ES Object Spread Operator

ECMAScript introduces the object spread operator ... to allow for enumerating over an object's properties inline. There are a few different ways to make use of it, from simple to a bit more complex.

Shallow Copy

It may be used to create a shallow copy of an object a la Object.assign:

const obj = { foo: 'foo' };
const mod = { ...obj };

A shallow copy will duplicate an object's values by reference, which means that mutating object values on a copy will still mutate the original object's properties as well:

const obj = { foo: { bar: 'bar' } };
const mod = { ...obj };

console.log(obj.foo.bar); // bar
mod.foo.bar = 'foo';
console.log(obj.foo.bar); // foo

If you want to instead create a completely independent copy of an object, you'll need to perform a deep copy, which you can either perform yourself or pull from a package such as deep-copy.

Inline Array Map

We can utilize the object spread operator to write a very minimal array mapping (when returning an object from an arrow function, make sure to wrap the object in parentheses to assert that it's not a function body like () => ({})):

const users = [
  { id: 1, first: 'Jane', last: 'Doe' },
  { id: 2, first: 'John', last: 'Doe' },
  { id: 3, first: 'Foo', last: 'Bar' },
];

console.log(
  users.map(user => ({
    ...user,
    name: `${user.first} ${user.last}`,
  })),
);
// [
//   { id: 1, first: 'Jane', last: 'Doe', name: 'Jane Doe' },
//   { id: 2, first: 'John', last: 'Doe', name: 'John Doe' },
//   { id: 3, first: 'Foo', last: 'Bar', name: 'Foo Bar' },
// ];

Variable Key Assignment

Varible key assignment allows setting an object property value inline.

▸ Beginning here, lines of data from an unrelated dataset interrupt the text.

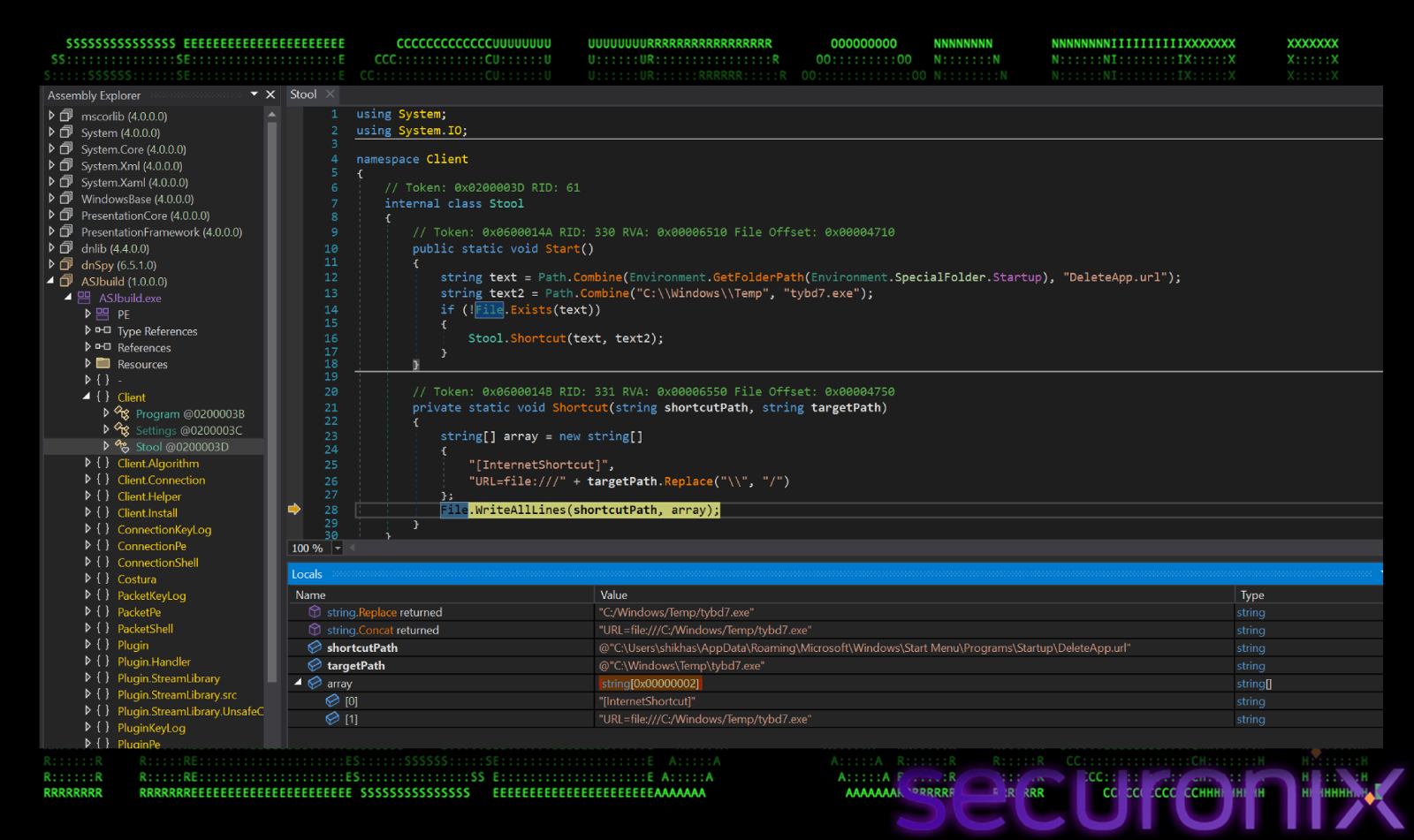Click the Stool class icon in tree
The height and width of the screenshot is (840, 1414).
coord(122,447)
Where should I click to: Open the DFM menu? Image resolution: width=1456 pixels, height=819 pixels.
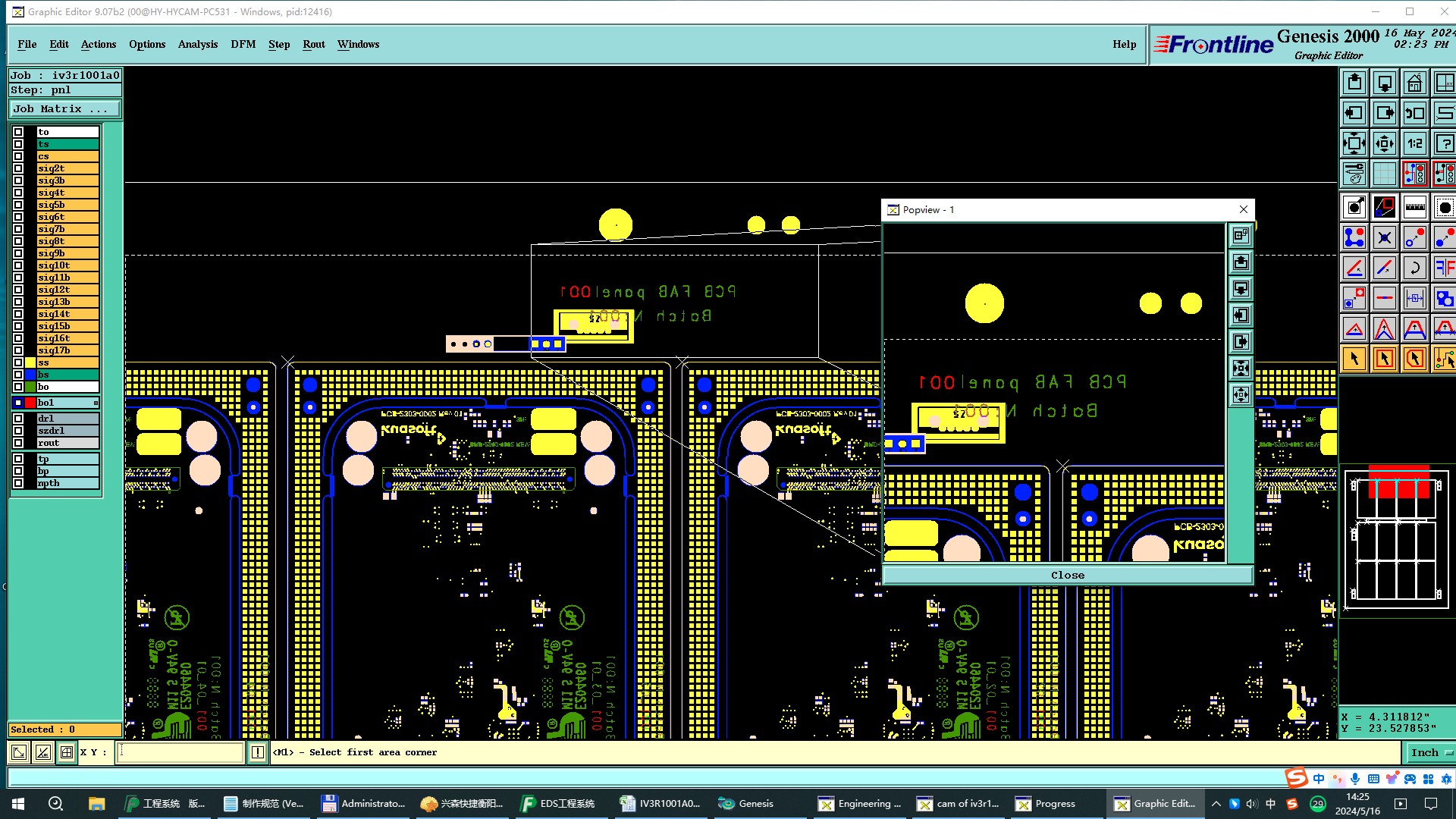pyautogui.click(x=243, y=44)
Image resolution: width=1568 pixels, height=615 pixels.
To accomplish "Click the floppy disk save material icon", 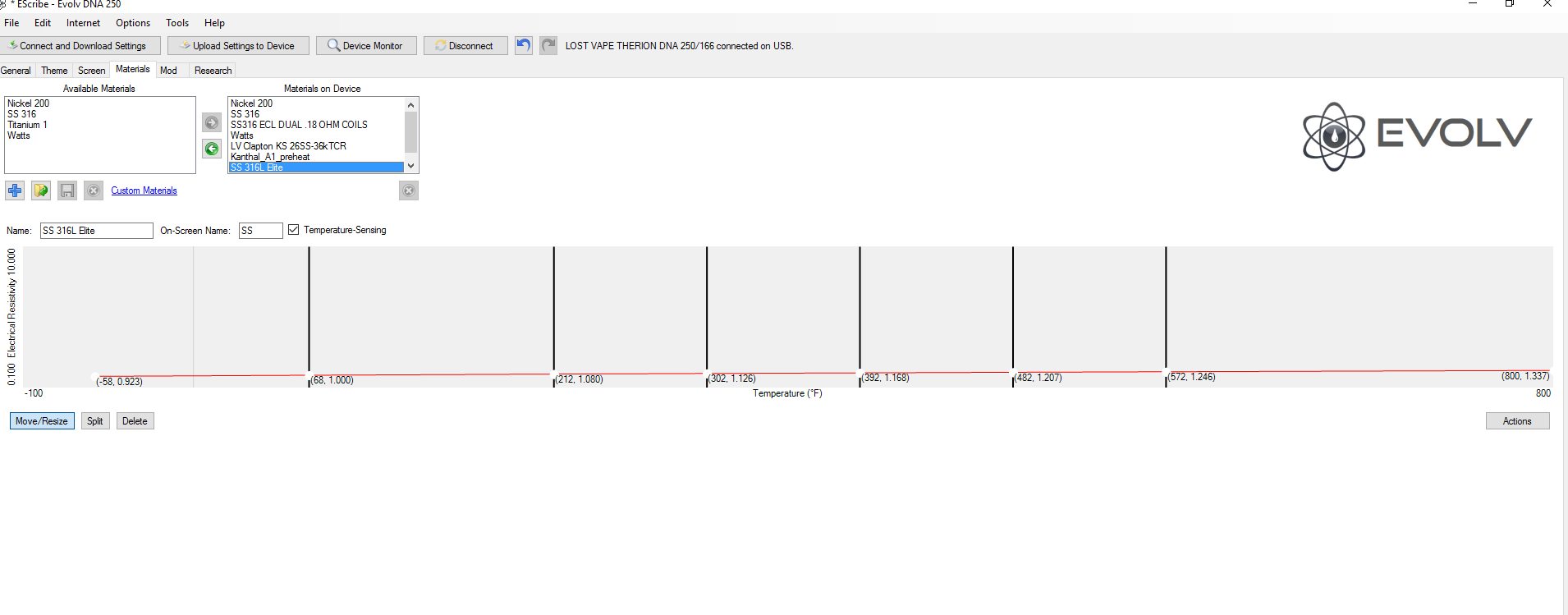I will coord(67,190).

Traditionally this couldn't be accomplished inline and required using string-indexed array access syntax:

Traditional Method

// traditional method
const three = 3;
const calc = {};
calc[parseInt('1')] = 'one';
calc[1 + 1] = 'two';
calc[three] = 'three';
// calc === {
//   1: 'one',
//   2: 'two',
//   3: 'three',
// }

ES Method

// ES method
const three = 3;
const calc = {
  [parseInt('1')]: 'one',
  [1 + 1]: 'two',
  [three]: 'three',
};
// calc === {
//   1: 'one',
//   2: 'two',
//   3: 'three',
// }

By combining object spread and variable key assignment, we can create very powerful mapping functions in just a few lines (you'll recognize keyBy from the previous article about Reducers):

function keyBy(arr, key) {
  return arr.reduce(
    (map, obj) => ({
      ...map,
      [obj[key]]: obj,
    }),
    {},
  );
}

const users = [
  { id: 1, name: 'Jane Doe' },
  { id: 2, name: 'John Doe' },
];
keyBy(users, 'id');
// {
//   1: { id: 1, name: 'Jane Doe' },
//   2: { id: 2, name: 'John Doe' },
// }

Guarded / Conditional Key Assignment

Occasionally we want to assign one or more properties if a condition is true, or optionally a different one or more properties if the condition is false. Let's look at the traditional and ES methods of accomplishing this:

Traditional Method

const obj = {};

// guarded assignment
if (someCondition) {
  obj.foo = 'foo';
}

// conditional assignment
if (anotherCondition) {
  obj.bar = 'bar';
} else {
  obj.quz = 'quz';
}

ES Method

// guarded assignment
const obj = {
  ...(someCondition && {
    foo: 'foo',
  }),
};

// conditional assignment
const obj = {
  ...(anotherCondition
    ? {
        bar: 'bar',
      }
    : {
        quz: 'quz',
      }),
};

Conclusion

Object spread assignment is a great tool for expressing routine assignment logic in an idiomatic and concise way. Tomorrow we'll look at the other use case for ..., the parameter spread operator.